What is bladder ultrasound?

A bladder ultrasound is an ultrasound imaging study in which the goal is to obtain a clear image of the bladder in order to assess the health of the bladder. In addition to imaging the bladder, the study may also include imaging of the kidneys, since these organs are closely related. This painless, noninvasive medical test can sometimes provide a wealth of useful information that will help a doctor arrive at a diagnosis and treatment plan.

In ultrasound, high-frequency sound waves are projected into the body and recorded on their return. Changes in sound waves are used to create a map of the inside of the body. Classically, ultrasound is performed with a handheld transducer that can send and receive information, and the image is displayed on a screen using a computer program that interprets the data from the ultrasound transducer.

When an ultrasound of the bladder is ordered, the ultrasound technician or doctor will apply a thin layer of conductive gel to the lower abdomen and manipulate a transducer into the area until the bladder becomes visible on the screen. At this point, the angle and location of the transducer can be adjusted to image as much of the bladder as possible, along with the kidneys, if desired. The resulting images can be studied by the doctor.

In some cases, an ultrasound of the bladder may be ordered because someone has problems with their bladder. Ultrasound can reveal the presence of a blockage, such as a tumor or kidney stones, and can also reveal signs of inflammation and other problems. Ultrasound can also be used to determine bladder volume, or to check on a patient's post-surgical recovery and to look for birth defects in the bladder, kidneys, and urinary tract that could be responsible for the patient's health problems.
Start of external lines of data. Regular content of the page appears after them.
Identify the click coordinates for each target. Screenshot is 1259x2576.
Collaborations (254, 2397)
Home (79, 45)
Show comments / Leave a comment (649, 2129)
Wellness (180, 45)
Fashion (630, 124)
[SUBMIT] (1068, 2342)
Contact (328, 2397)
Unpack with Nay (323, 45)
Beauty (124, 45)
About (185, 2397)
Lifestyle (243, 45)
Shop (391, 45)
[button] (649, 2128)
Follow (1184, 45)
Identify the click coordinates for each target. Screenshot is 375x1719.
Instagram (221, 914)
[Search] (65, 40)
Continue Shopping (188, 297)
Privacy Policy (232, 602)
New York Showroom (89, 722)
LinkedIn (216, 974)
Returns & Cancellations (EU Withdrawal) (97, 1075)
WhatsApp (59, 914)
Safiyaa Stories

During the ultrasound of the bladder, the person administering the test can point out anatomical structures of interest, if requested. If he or she is a doctor, live interpretation can also be offered on the image, such as identifying a tumor or a report that the ultrasound appears clear. Ultrasound technicians cannot provide diagnostic information and medical advice to patients, although they will make a note of the findings when writing a report to a physician. If the ultrasound technician has a strange expression or a worried expression during a bladder ultrasound, this is not necessarily a cause for panic, and patients should try not to bother the technician with questions that they cannot legally answer.